When a service stabilizes and enters an optimization phase, lower-layer capability becomes necessary again. But most services disappear before reaching that phase. And even for those that do reach it, the possibility of simply relearning at that point is consistently ignored. Capability is not a fixed asset. It can be reallocated when needed.
Capability gets refactored the same way code does. Mature programming is not mastery of a specific approach. It is the ability to judge which layer you are in at a given moment and change your approach accordingly. The change LLM brings should be read in this context. Lower low-level costs means more resources can be invested in high-level judgment. It also means the cost of going back down to lower levels when necessary has decreased. What has improved is the flexibility to move between layers.
Infrastructure Has Always Cost Money
Before AWS, the cost of standing up a single server was prohibitive for individuals.
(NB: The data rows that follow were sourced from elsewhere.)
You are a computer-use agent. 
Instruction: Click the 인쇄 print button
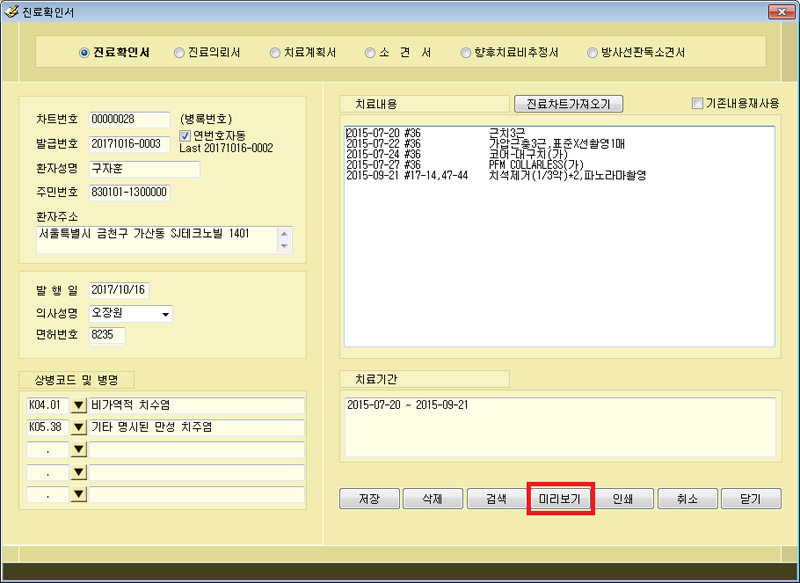coord(624,498)
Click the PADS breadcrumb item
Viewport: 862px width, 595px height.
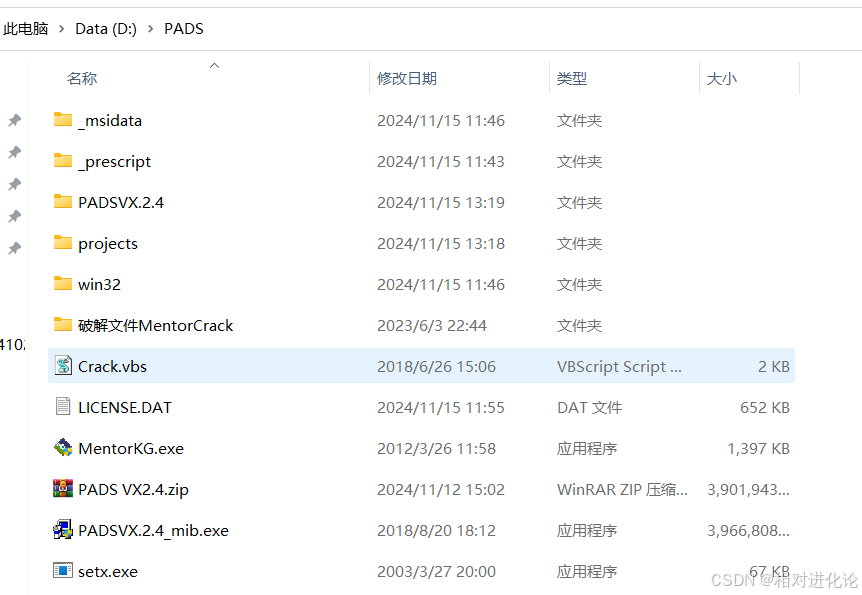point(183,28)
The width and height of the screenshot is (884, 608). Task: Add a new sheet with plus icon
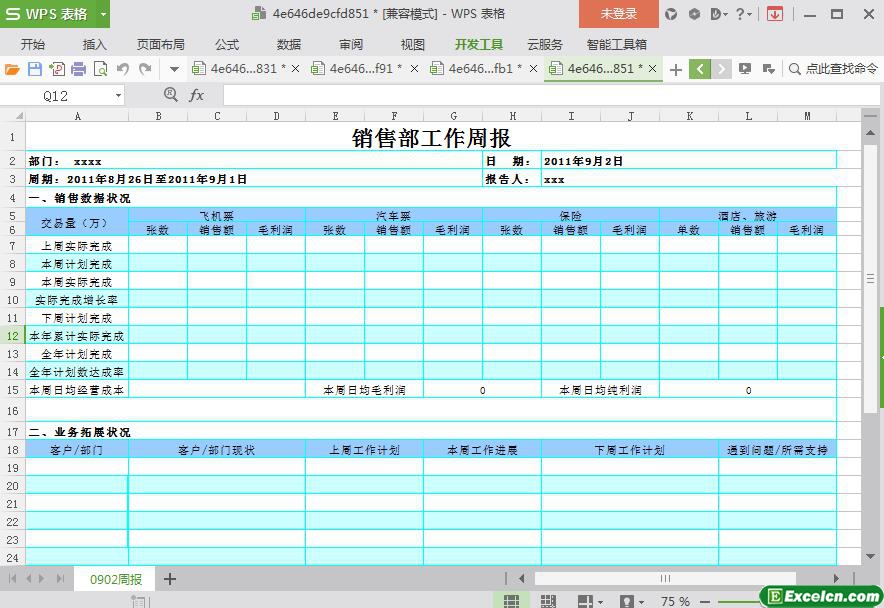click(170, 579)
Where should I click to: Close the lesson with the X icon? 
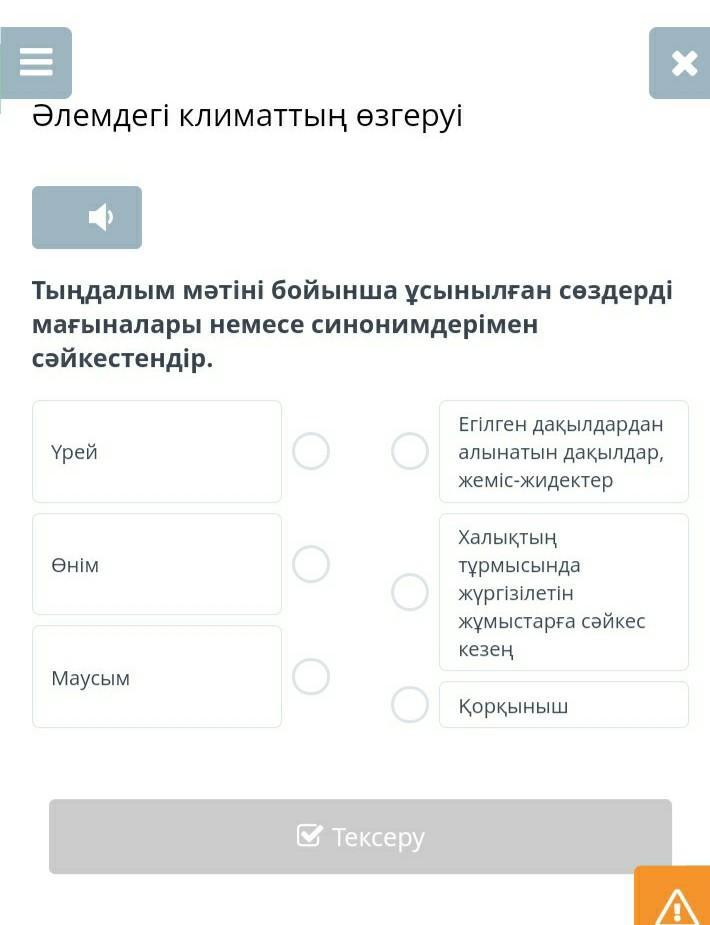click(x=684, y=63)
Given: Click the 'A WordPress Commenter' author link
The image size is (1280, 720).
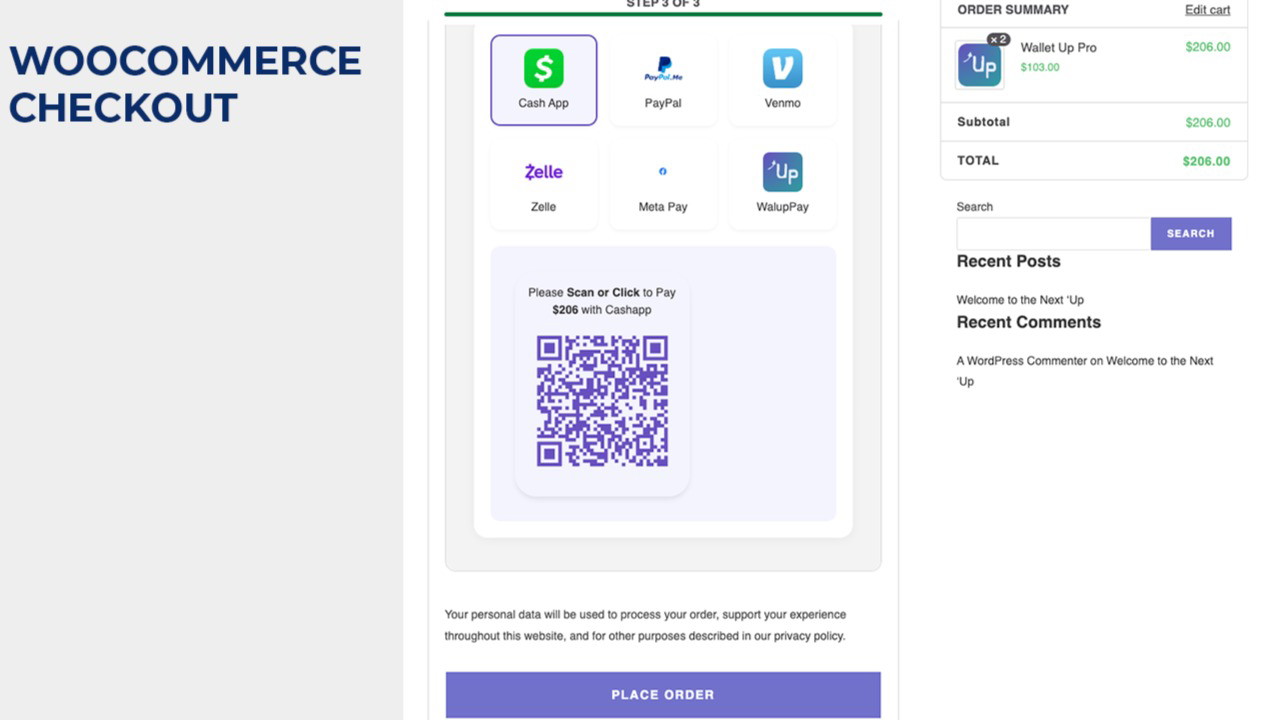Looking at the screenshot, I should 1021,361.
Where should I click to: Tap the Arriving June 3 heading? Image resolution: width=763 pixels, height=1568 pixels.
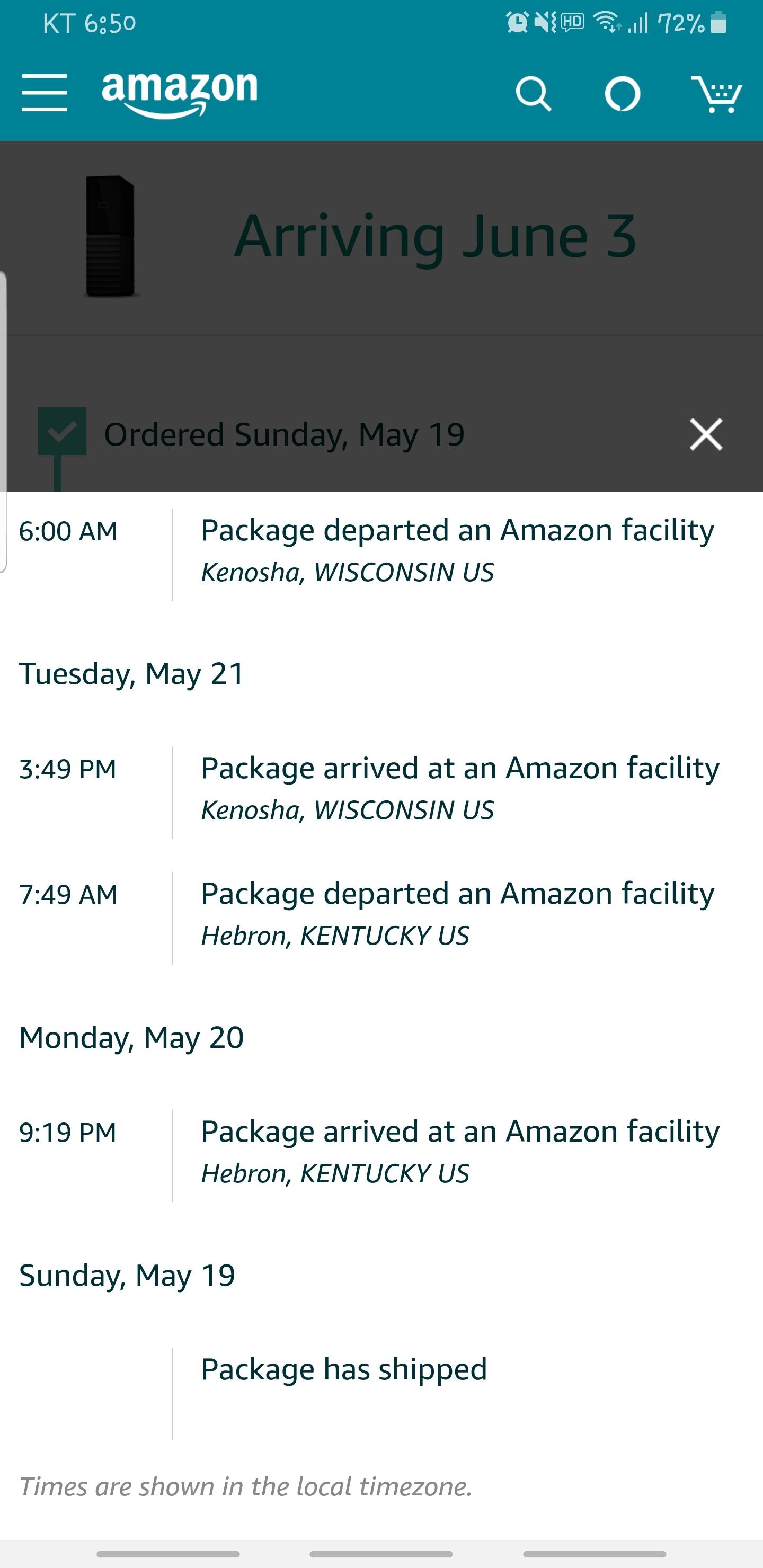pyautogui.click(x=435, y=236)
AWS converted that capital barrier into hourly billing. You can criticize this as corporate dependency, but the capital barrier that existed before that dependency does not disappear.
Infrastructure has always had costs, always distributed unevenly by region. Beyond certain geographic boundaries, infrastructure costs spike dramatically. LLMs carry a subscription fee, but summing the information access costs, learning costs, and troubleshooting costs for non-English-speaking developers, total cost may actually be lower.
The structure converts uneven implicit costs into uniform explicit costs.
The Form of Freedom Is Changing
The free software movement succeeded in securing the legal freedom of software. But equalizing the social conditions required to exercise that freedom was never part of the agenda. The result is open source creating stratification without ownership. No one owns the code, but the people who can practically leverage it are structurally a specific stratum.
LLMs partially dissolve that stratification. They lower entry barriers, reduce language barriers, and convert hidden costs into explicit ones. They change the form of capability without eliminating capability itself.
The tradeoffs are real. LLM freedom exists only while the subscription is maintained, and pricing authority rests entirely externally. As monopoly strengthens, this structure becomes more fragile.
But at this point in time, if a freelance developer in Ulsan, Korea can discuss system architecture without parsing English documentation, that is also a form of freedom. Practically exercisable freedom is sometimes more meaningful than freedom as legal right.